Despite being so judgmental for others, she fails to criticize her own dishonesty, hypocrisy, and selfish ways. When she comes after John Wesley about the state, she mentions the little black boy as a pickaninny which is a racial slur due to appearance in the same sentence. She later says that little black kids do not have things like they do and that if she could remind them of one thing it would be just that. She then illustrates this picture later with a lovely story of the good old days on the Southern plantations. Her thought process of a good man is one not perfect but not to flawed in his ways either. The narrator says she would have married Edgar Teagarden because of a smart business decision he made which led to his wealth. In the end, when the Misfit is murdering her closest and most beloved family members one by one, she commands the man to pray for himself and his situation. Yet she not once prays for her own family to be pardoned by the Misfit for her them to be spared. She is even over the top when she pulls a handkerchief out to cool herself off and tells the Misfit if he would dare kill a lady, effectively trying to save herself instead of her family.
The Misfit does not seem like the type of individual to have morals, but he has a much deeper thought process that many characters in this story seem to lack unfortunately. The Misfit may be an unprincipled person with perverted beliefs but he is consistent and sticks by them. The Misfit is very aware of the type of person he is by telling the Grandmother that despite him not being a great man he is not the worst of them either. With the clear connection of consistency and self-awareness about himself being displayed the Misfit can rely on his beliefs despite them being twisted and cruel to guide him through his life journey. This is expressed drastically when Bobby Lee states that is must have been fun to shoot the Grandmother, in which the Misfit says there is no satisfaction in killing anyone. He knows what he must do and will not change on his plan and holds a firm position on it. This is a complete 180 turn to the Grandmother, who continuously fails to live by her own morals all the time.

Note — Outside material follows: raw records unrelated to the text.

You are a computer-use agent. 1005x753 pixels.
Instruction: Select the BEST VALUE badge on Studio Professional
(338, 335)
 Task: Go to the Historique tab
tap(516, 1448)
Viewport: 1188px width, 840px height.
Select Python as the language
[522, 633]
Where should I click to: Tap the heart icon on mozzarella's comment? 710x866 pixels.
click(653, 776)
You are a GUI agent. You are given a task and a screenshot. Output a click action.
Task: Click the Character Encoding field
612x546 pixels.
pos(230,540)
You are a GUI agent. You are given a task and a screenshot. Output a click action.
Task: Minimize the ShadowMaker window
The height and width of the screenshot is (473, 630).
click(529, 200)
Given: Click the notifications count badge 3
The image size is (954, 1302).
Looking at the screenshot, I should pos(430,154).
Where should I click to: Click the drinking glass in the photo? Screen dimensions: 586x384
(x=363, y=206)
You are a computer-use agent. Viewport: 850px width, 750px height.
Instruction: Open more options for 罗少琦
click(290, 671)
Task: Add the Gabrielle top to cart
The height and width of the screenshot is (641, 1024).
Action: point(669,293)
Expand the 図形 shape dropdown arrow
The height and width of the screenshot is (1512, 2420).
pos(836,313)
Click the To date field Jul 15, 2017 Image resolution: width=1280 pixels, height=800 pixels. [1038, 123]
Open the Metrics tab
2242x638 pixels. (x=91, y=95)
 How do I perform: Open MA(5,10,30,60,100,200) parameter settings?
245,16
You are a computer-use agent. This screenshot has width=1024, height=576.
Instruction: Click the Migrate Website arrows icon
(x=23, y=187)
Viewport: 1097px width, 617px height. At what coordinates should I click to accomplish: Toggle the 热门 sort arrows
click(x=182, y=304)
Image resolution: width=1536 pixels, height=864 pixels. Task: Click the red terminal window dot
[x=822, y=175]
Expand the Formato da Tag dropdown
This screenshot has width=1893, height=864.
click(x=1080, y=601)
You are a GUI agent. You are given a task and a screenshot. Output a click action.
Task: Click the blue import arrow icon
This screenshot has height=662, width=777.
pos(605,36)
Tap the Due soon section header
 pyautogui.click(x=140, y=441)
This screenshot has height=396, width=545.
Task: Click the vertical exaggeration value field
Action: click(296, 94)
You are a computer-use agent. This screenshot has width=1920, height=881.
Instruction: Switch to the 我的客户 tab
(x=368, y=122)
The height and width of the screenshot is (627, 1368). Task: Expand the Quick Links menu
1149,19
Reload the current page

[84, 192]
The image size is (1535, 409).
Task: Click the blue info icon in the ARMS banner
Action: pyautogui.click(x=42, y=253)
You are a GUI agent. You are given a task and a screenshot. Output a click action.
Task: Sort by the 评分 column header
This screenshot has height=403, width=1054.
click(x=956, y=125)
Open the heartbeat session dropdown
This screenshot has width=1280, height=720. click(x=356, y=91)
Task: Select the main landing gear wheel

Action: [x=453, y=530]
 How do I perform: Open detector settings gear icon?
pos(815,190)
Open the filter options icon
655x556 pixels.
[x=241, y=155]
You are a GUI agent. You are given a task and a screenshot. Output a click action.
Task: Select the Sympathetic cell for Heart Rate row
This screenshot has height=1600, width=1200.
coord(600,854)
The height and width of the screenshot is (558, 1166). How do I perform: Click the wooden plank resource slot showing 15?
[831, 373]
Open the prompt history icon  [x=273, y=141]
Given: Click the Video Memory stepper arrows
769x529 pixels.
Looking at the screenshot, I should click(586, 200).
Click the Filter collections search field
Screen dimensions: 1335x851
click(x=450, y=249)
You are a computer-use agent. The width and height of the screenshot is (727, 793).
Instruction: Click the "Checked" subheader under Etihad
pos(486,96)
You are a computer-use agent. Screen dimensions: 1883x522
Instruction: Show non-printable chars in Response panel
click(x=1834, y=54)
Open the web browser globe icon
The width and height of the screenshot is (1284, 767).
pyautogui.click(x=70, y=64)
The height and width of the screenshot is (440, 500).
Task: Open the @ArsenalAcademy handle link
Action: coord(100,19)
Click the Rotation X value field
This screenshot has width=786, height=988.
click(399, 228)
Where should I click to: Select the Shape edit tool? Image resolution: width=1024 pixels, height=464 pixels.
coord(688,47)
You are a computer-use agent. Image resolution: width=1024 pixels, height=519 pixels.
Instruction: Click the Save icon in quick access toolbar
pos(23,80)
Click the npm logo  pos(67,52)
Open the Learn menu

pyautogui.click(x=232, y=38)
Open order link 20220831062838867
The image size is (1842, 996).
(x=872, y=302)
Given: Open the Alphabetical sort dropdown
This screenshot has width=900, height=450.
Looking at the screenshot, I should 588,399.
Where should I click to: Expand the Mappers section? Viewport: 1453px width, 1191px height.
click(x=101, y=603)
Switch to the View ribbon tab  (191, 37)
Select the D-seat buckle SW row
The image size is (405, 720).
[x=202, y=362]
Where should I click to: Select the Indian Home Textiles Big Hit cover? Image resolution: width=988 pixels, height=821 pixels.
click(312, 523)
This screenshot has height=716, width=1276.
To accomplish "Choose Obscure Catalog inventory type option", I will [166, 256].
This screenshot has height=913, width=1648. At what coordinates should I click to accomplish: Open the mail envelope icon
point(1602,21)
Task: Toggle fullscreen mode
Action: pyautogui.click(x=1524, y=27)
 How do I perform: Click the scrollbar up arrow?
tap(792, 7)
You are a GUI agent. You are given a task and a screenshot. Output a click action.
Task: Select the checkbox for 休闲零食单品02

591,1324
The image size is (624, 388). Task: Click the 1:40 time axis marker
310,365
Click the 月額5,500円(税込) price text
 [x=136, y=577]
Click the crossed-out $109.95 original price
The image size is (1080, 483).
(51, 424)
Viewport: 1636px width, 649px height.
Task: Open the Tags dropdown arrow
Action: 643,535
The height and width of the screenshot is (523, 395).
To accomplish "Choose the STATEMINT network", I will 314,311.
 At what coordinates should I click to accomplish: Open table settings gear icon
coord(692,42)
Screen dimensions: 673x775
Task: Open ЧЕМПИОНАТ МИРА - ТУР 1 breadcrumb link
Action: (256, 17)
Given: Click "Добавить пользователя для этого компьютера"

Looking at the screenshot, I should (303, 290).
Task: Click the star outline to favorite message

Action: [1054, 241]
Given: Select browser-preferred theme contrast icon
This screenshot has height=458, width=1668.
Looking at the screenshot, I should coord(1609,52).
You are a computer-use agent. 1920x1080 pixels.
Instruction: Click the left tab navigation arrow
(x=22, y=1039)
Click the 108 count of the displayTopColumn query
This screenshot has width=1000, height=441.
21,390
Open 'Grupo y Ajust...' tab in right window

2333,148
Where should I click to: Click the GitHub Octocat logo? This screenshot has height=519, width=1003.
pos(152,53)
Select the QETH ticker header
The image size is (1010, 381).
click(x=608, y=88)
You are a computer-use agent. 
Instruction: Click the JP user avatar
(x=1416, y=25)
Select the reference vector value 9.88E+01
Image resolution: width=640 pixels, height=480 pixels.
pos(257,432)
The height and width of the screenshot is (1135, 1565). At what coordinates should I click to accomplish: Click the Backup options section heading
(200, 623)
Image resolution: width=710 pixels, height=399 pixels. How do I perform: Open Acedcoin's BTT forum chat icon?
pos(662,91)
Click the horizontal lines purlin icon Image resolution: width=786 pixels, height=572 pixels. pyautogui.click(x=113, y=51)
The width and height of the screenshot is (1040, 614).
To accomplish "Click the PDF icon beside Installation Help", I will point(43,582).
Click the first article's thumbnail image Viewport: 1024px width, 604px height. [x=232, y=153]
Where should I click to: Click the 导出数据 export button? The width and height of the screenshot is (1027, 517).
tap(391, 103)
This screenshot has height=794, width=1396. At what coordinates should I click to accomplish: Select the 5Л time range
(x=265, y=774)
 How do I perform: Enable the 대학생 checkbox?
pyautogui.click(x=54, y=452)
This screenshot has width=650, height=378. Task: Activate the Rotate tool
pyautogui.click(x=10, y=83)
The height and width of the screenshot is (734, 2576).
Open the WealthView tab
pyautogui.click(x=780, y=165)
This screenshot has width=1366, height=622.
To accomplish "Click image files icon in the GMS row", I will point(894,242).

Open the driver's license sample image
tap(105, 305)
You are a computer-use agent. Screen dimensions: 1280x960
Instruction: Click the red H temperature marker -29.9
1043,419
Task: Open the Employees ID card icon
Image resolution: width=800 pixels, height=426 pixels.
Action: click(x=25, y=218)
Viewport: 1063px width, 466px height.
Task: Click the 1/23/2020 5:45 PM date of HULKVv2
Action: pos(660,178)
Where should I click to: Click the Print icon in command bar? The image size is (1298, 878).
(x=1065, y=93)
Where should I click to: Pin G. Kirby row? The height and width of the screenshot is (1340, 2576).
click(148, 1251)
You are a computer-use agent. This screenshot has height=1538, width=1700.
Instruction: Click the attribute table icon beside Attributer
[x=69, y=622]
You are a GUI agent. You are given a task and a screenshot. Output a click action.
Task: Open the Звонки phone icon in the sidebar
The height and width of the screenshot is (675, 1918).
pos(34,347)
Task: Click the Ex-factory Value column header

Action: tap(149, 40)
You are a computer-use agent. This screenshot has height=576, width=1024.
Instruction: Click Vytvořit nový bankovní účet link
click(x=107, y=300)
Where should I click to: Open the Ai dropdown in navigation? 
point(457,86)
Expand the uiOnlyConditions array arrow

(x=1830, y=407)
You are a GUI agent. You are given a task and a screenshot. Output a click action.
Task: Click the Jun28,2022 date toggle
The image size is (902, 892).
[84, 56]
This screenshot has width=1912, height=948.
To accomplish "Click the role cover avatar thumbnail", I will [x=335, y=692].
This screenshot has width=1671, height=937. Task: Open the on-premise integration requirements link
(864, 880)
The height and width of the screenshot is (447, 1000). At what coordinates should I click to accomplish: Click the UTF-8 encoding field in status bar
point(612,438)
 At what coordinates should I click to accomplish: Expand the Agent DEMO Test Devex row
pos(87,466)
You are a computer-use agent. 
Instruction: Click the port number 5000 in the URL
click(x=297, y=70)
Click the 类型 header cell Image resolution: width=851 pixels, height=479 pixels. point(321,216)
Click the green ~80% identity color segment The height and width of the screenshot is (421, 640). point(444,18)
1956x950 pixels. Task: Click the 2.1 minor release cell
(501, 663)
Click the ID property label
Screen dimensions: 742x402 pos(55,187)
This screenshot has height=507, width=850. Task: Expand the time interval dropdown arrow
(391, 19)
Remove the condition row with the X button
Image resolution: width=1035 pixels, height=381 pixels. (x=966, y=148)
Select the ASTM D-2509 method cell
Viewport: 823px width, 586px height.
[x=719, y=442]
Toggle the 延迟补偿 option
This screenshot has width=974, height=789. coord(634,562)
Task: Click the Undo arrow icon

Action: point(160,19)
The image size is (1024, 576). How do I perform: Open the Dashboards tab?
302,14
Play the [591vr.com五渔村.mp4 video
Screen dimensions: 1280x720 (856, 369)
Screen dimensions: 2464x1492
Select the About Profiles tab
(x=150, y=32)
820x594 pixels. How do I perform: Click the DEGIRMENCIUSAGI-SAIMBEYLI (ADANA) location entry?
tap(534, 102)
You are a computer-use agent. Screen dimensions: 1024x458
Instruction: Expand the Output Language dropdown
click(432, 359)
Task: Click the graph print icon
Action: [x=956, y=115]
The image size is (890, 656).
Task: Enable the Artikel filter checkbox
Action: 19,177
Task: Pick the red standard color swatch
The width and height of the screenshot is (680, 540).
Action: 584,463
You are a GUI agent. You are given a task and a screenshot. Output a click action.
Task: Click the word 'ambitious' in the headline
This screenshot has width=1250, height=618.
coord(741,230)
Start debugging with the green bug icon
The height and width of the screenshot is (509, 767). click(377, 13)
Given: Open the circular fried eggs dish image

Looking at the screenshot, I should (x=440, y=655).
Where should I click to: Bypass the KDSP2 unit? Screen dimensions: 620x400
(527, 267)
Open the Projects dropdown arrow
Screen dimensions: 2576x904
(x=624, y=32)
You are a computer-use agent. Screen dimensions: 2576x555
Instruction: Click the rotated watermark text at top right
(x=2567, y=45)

The values, beliefs, and morals that people have make up their character. Moral codes are nothing more than what has come to be accepted by society for others. The Grandmother has it all wrong and thinks it is about where you are from and how you physically appear to others and what they will think of you. Although she thinks of herself as a lady, she manipulates and tricks those nearest to her. She sets herself to a high standard, but she lacks traits to match that belief and therefore is not what she so deeply wants. The Misfit’s moral code, although harsh, is persistent which allows him to live his life by his own rules with no care in the world of anything else. He is true to himself and does not beat around the bush to who he is, but the same can not be said about the Grandmother. A good man or woman in this case is hard to find in the texts of this story. When Red Sam tells the Grandmother about the time he was being deprived for the gas, she calls him a good man. She then attempts to tell the Misfit he is a good man because she believed that he would not shoot her because she is a lady or in reality because she just cared about her own life and would use any excuse to cover it up and make it sound better in her favor. What she does not realize is that she is not calling people good because they are moral, but because what they hold in high importance in their lives is what she holds high in her life as well. The only one that shows glimpses of being considered anything near a good man is the Misfit, because even though his beliefs are cruel and unjust, he is the only one that appears to stick to his life principles.